(Source records)

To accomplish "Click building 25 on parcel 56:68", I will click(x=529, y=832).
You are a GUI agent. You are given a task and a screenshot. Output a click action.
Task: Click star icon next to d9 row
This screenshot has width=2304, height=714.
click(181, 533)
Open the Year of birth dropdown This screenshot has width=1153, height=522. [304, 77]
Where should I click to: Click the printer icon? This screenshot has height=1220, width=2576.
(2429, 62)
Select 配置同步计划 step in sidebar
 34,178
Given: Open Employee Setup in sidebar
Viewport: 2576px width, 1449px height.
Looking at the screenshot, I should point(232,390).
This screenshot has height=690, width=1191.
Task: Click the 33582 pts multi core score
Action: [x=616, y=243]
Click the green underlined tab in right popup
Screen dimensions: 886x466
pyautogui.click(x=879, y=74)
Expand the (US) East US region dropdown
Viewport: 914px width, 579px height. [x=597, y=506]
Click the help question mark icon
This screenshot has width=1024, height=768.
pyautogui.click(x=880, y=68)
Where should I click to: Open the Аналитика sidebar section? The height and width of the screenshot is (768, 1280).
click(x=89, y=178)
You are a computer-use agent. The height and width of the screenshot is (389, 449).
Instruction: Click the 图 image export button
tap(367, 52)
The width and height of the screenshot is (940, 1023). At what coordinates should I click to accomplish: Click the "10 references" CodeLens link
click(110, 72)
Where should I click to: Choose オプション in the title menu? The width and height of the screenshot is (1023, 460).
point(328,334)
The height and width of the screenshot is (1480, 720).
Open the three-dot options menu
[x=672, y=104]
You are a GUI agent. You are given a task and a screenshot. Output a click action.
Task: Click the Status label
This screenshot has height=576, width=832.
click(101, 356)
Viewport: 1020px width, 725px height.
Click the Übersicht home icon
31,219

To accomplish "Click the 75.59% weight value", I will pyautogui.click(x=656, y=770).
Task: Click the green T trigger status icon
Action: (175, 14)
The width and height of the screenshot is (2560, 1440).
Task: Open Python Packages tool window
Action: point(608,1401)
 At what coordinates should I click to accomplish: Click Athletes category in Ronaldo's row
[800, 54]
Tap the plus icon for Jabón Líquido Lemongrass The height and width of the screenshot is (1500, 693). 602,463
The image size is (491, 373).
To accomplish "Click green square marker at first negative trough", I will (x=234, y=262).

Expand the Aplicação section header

> EXERCISE GOAL:
Swap "printer icon" for "print button" throughout the lines above and give them back with everything else unchanged.

> WRITTEN RESPONSE:
To accomplish "Click building 25 on parcel 56:68", I will click(x=529, y=832).
You are a GUI agent. You are given a task and a screenshot. Output a click action.
Task: Click star icon next to d9 row
This screenshot has width=2304, height=714.
click(181, 533)
Open the Year of birth dropdown This screenshot has width=1153, height=522. [304, 77]
Where should I click to: Click the print button? This screenshot has height=1220, width=2576.
(2429, 62)
Select 配置同步计划 step in sidebar
 34,178
Given: Open Employee Setup in sidebar
Viewport: 2576px width, 1449px height.
Looking at the screenshot, I should point(232,390).
This screenshot has height=690, width=1191.
Task: Click the 33582 pts multi core score
Action: [x=616, y=243]
Click the green underlined tab in right popup
Screen dimensions: 886x466
pyautogui.click(x=879, y=74)
Expand the (US) East US region dropdown
Viewport: 914px width, 579px height. [x=597, y=506]
Click the help question mark icon
This screenshot has width=1024, height=768.
pyautogui.click(x=880, y=68)
Where should I click to: Open the Аналитика sidebar section? The height and width of the screenshot is (768, 1280).
click(x=89, y=178)
You are a computer-use agent. The height and width of the screenshot is (389, 449).
Instruction: Click the 图 image export button
tap(367, 52)
The width and height of the screenshot is (940, 1023). At what coordinates should I click to accomplish: Click the "10 references" CodeLens link
click(110, 72)
Where should I click to: Choose オプション in the title menu? The width and height of the screenshot is (1023, 460).
point(328,334)
The height and width of the screenshot is (1480, 720).
Open the three-dot options menu
[x=672, y=104]
You are a GUI agent. You are given a task and a screenshot. Output a click action.
Task: Click the Status label
This screenshot has height=576, width=832.
click(101, 356)
Viewport: 1020px width, 725px height.
Click the Übersicht home icon
31,219

To accomplish "Click the 75.59% weight value", I will pyautogui.click(x=656, y=770).
Task: Click the green T trigger status icon
Action: (175, 14)
The width and height of the screenshot is (2560, 1440).
Task: Open Python Packages tool window
Action: point(608,1401)
 At what coordinates should I click to accomplish: Click Athletes category in Ronaldo's row
[800, 54]
Tap the plus icon for Jabón Líquido Lemongrass The height and width of the screenshot is (1500, 693). 602,463
The image size is (491, 373).
To accomplish "Click green square marker at first negative trough", I will (x=234, y=262).

Expand the Aplicação section header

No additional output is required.